__WHAT THIS TASK INVOLVES__. Lines holding the word "agent" in the material below: count them and write the number alone.

__RECORDED INFORMATION__.
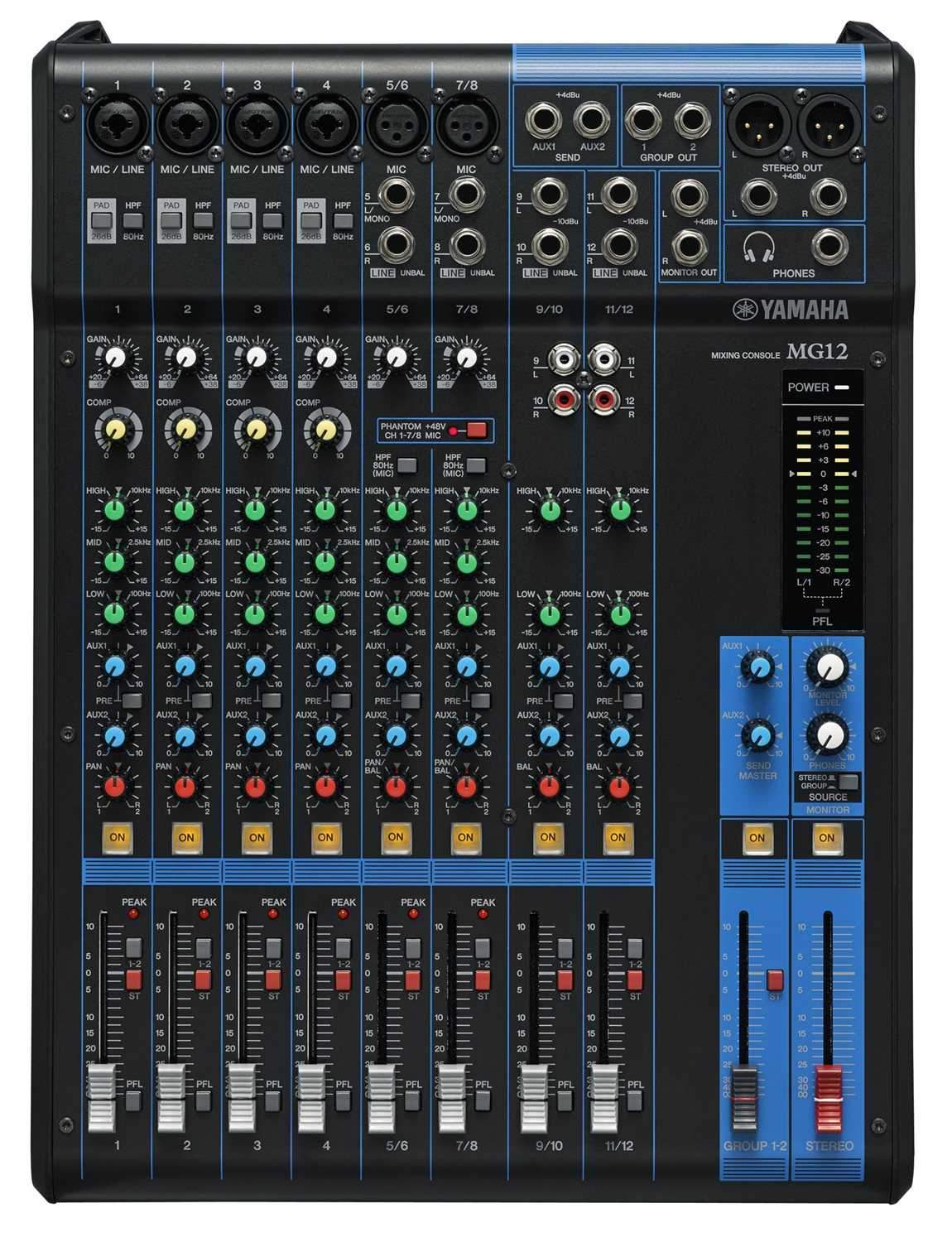Click the channel 2 yellow COMP knob
The image size is (952, 1242).
[x=185, y=429]
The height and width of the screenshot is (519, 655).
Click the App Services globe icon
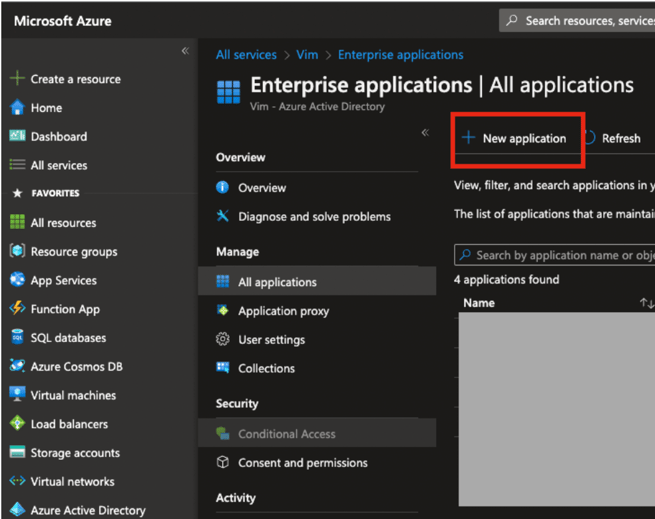(x=17, y=281)
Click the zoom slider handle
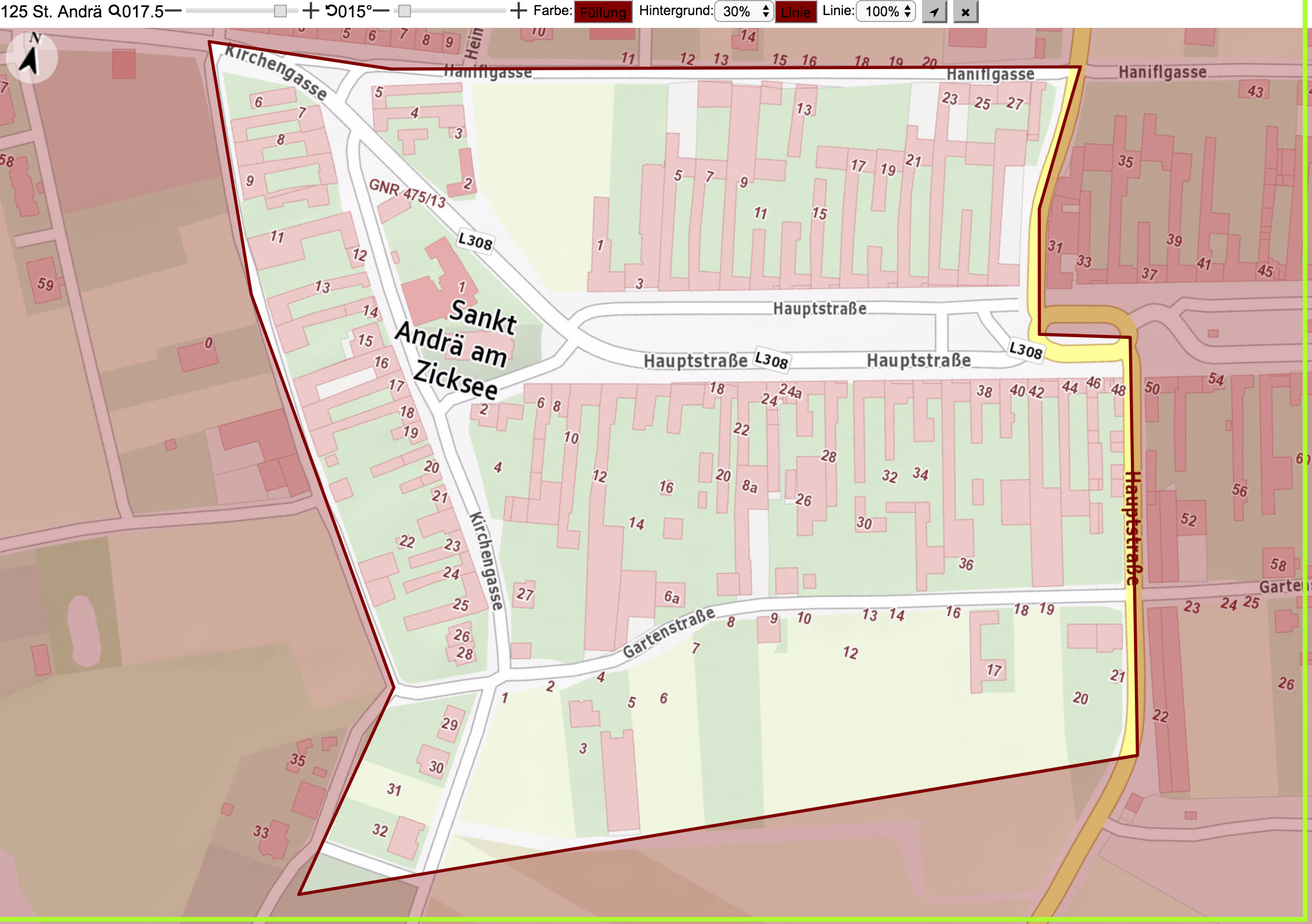The width and height of the screenshot is (1312, 924). click(280, 11)
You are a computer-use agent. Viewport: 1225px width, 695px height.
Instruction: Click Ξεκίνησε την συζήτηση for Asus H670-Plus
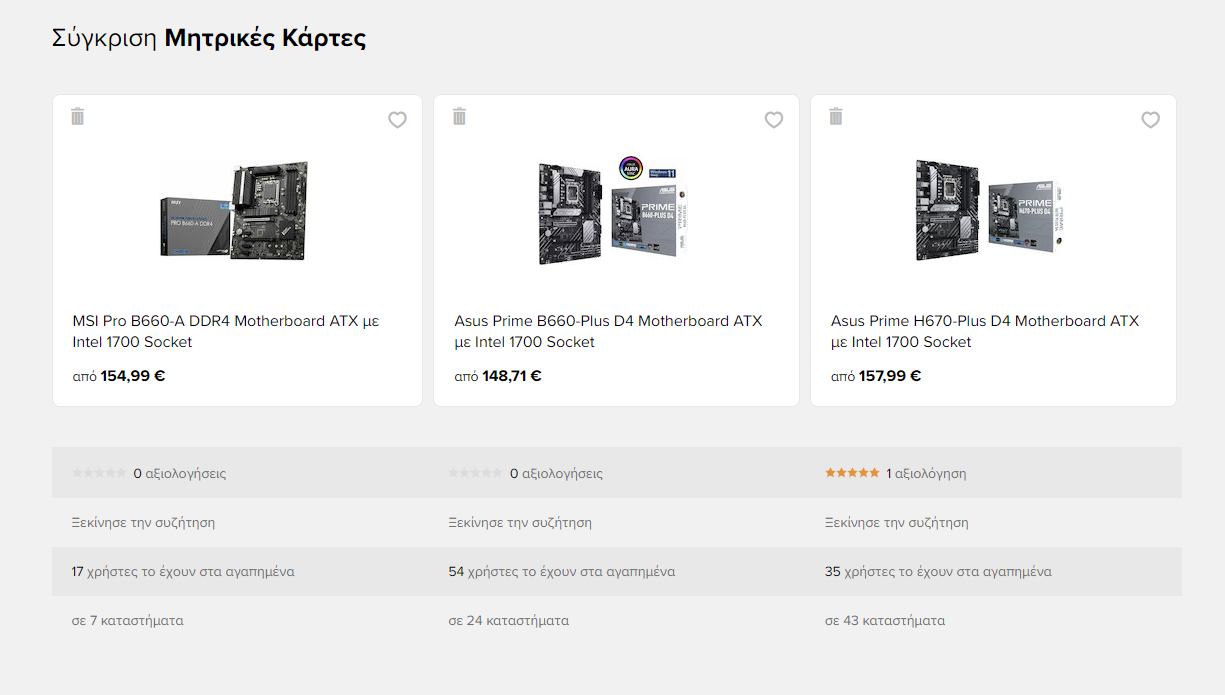(897, 522)
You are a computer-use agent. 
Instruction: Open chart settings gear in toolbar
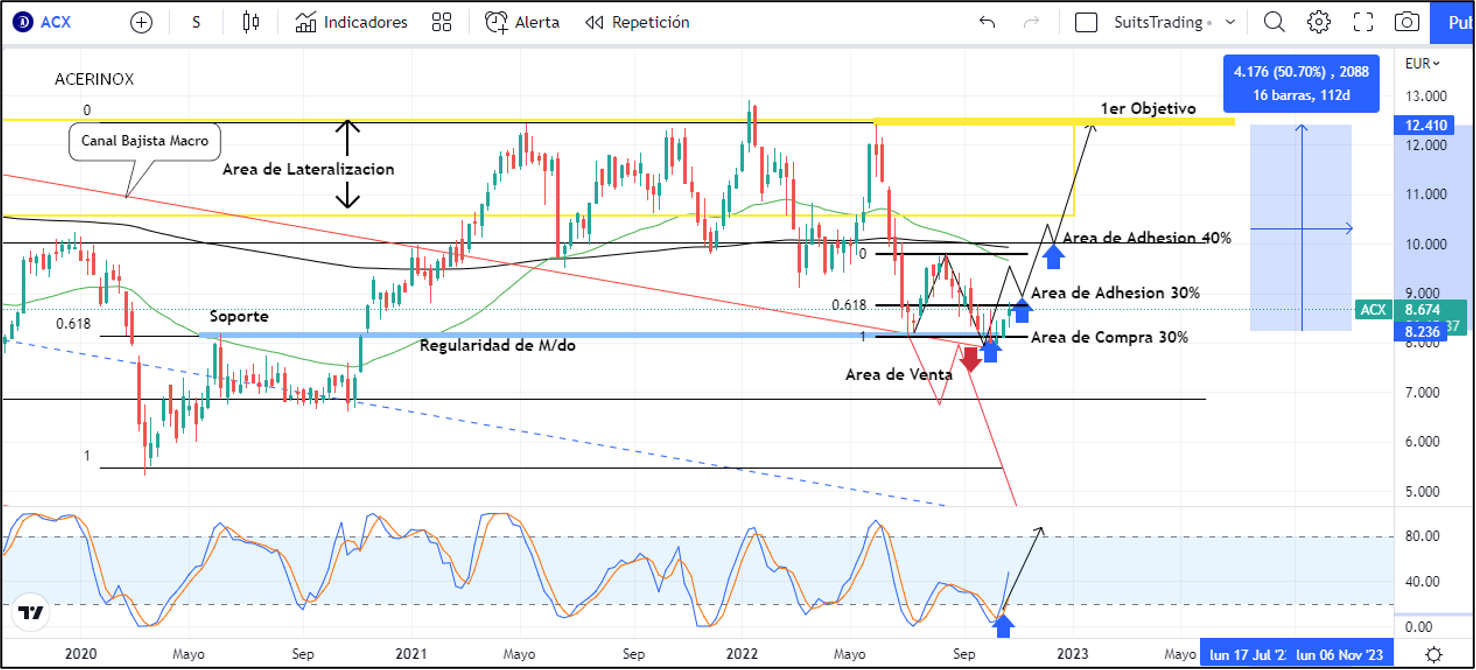tap(1319, 22)
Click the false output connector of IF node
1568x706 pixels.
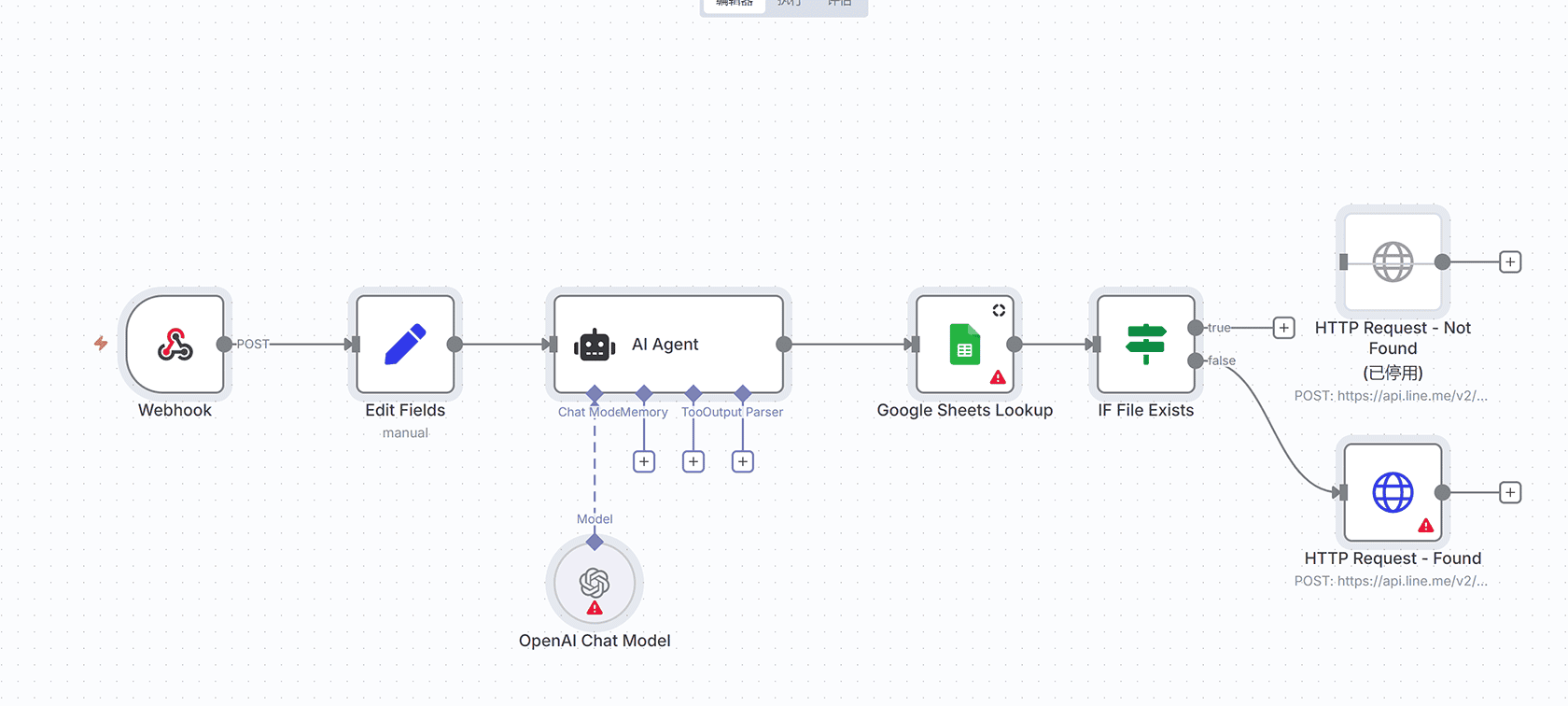point(1196,360)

__RESULT OF THIS EXERCISE__. 2